── Data records ──

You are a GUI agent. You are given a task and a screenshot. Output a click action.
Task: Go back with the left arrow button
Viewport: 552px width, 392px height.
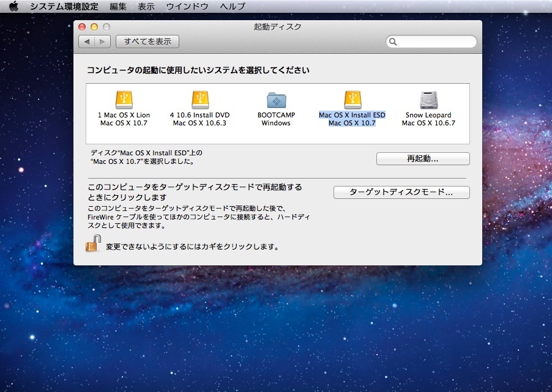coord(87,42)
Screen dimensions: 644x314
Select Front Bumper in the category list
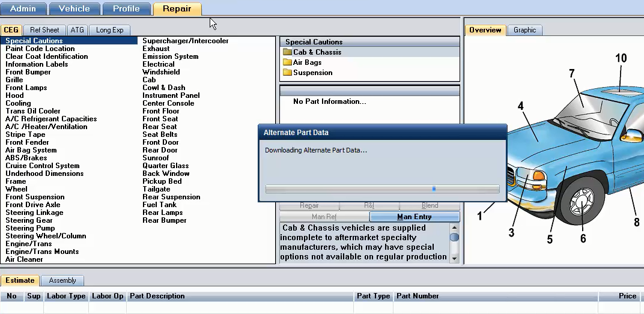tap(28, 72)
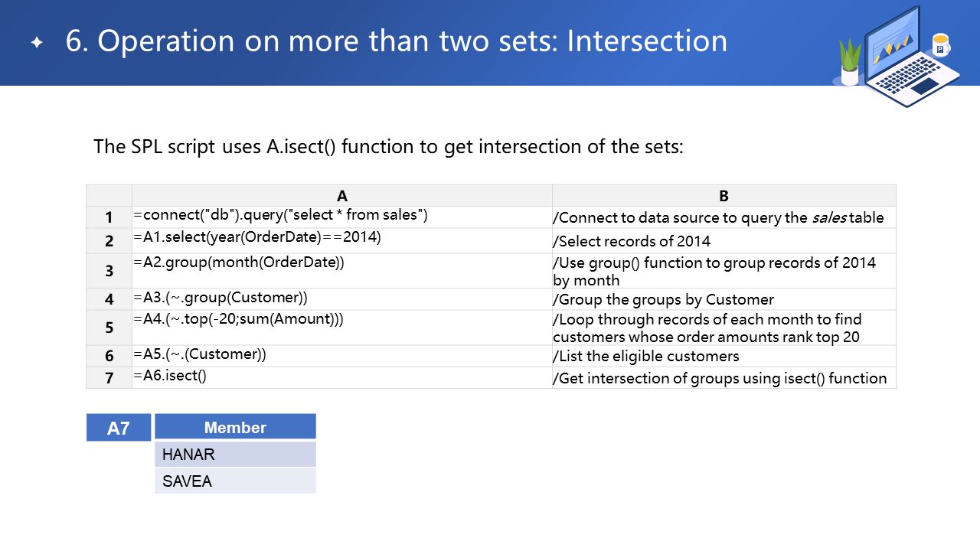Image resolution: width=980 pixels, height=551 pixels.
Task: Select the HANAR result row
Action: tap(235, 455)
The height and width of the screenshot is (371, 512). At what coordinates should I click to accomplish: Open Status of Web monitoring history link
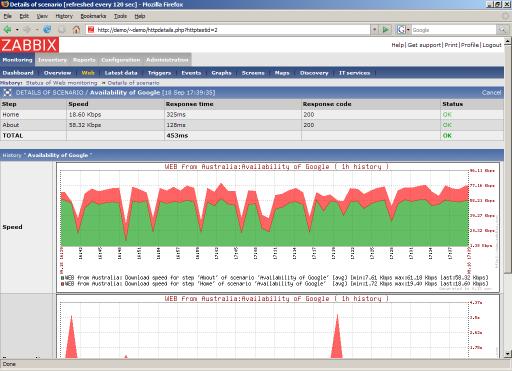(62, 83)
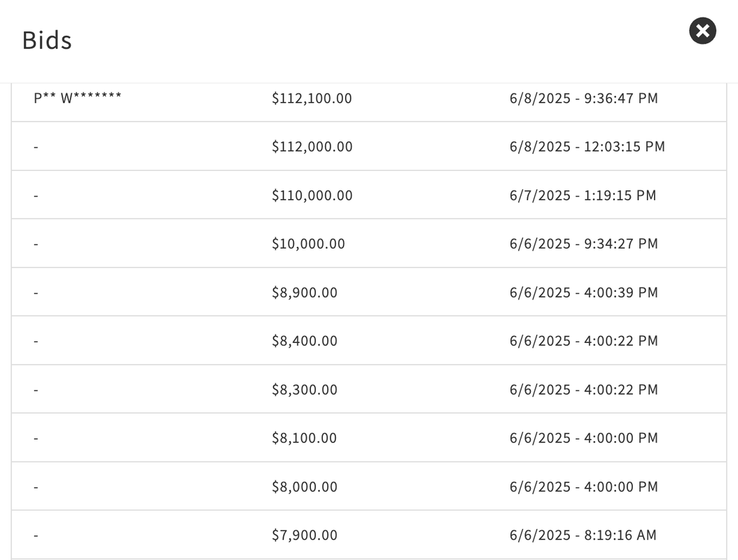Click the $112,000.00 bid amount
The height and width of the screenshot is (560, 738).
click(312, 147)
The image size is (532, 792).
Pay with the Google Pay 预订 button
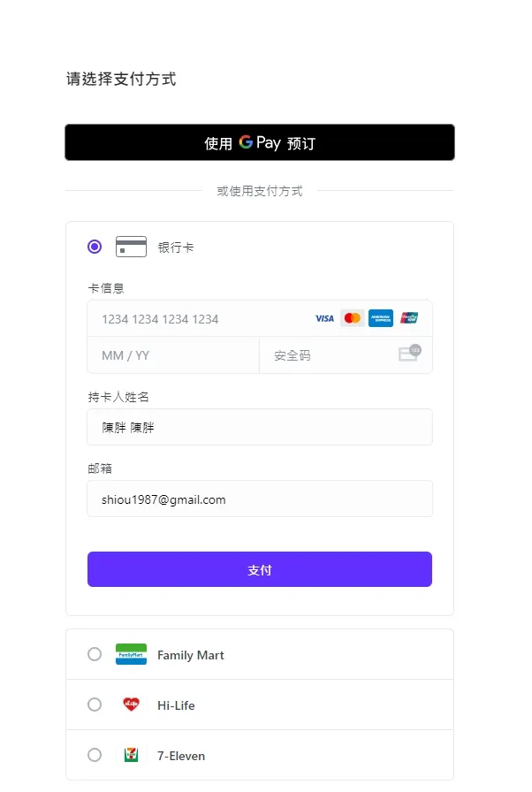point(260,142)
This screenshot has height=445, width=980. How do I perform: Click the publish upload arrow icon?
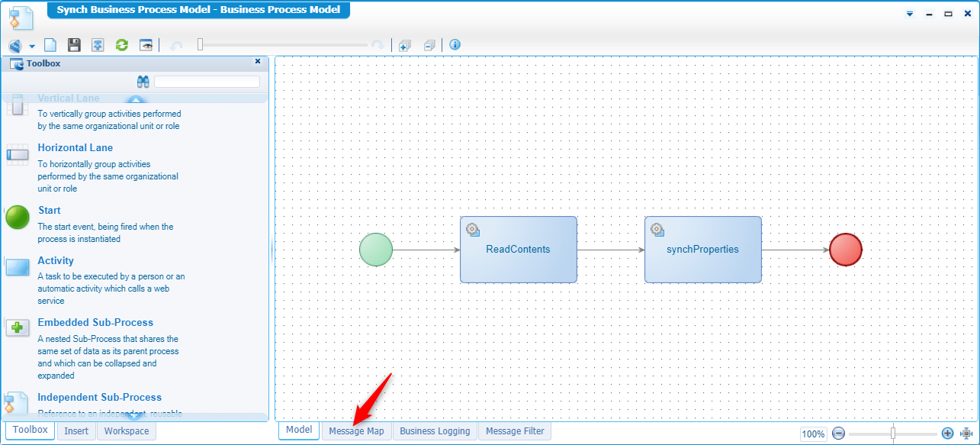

───

[Exercise goal]
Pictures stay out; print everything else in the data exactly.

[Written response]
You are a GUI agent. You are given a task and a screenshot. Output a click action.
Task: Go back with the left arrow button
Viewport: 552px width, 392px height.
coord(87,42)
Screen dimensions: 644x314
Select Front Bumper in the category list
tap(28, 72)
Image resolution: width=980 pixels, height=551 pixels.
Task: Select the HANAR result row
Action: tap(235, 455)
The height and width of the screenshot is (371, 512). At what coordinates should I click to accomplish: Open Status of Web monitoring history link
(62, 83)
Click the $112,000.00 bid amount
The height and width of the screenshot is (560, 738).
click(312, 147)
The image size is (532, 792).
Pay with the Google Pay 预订 button
point(260,142)
This screenshot has height=445, width=980. How do I perform: Click the publish upload arrow icon?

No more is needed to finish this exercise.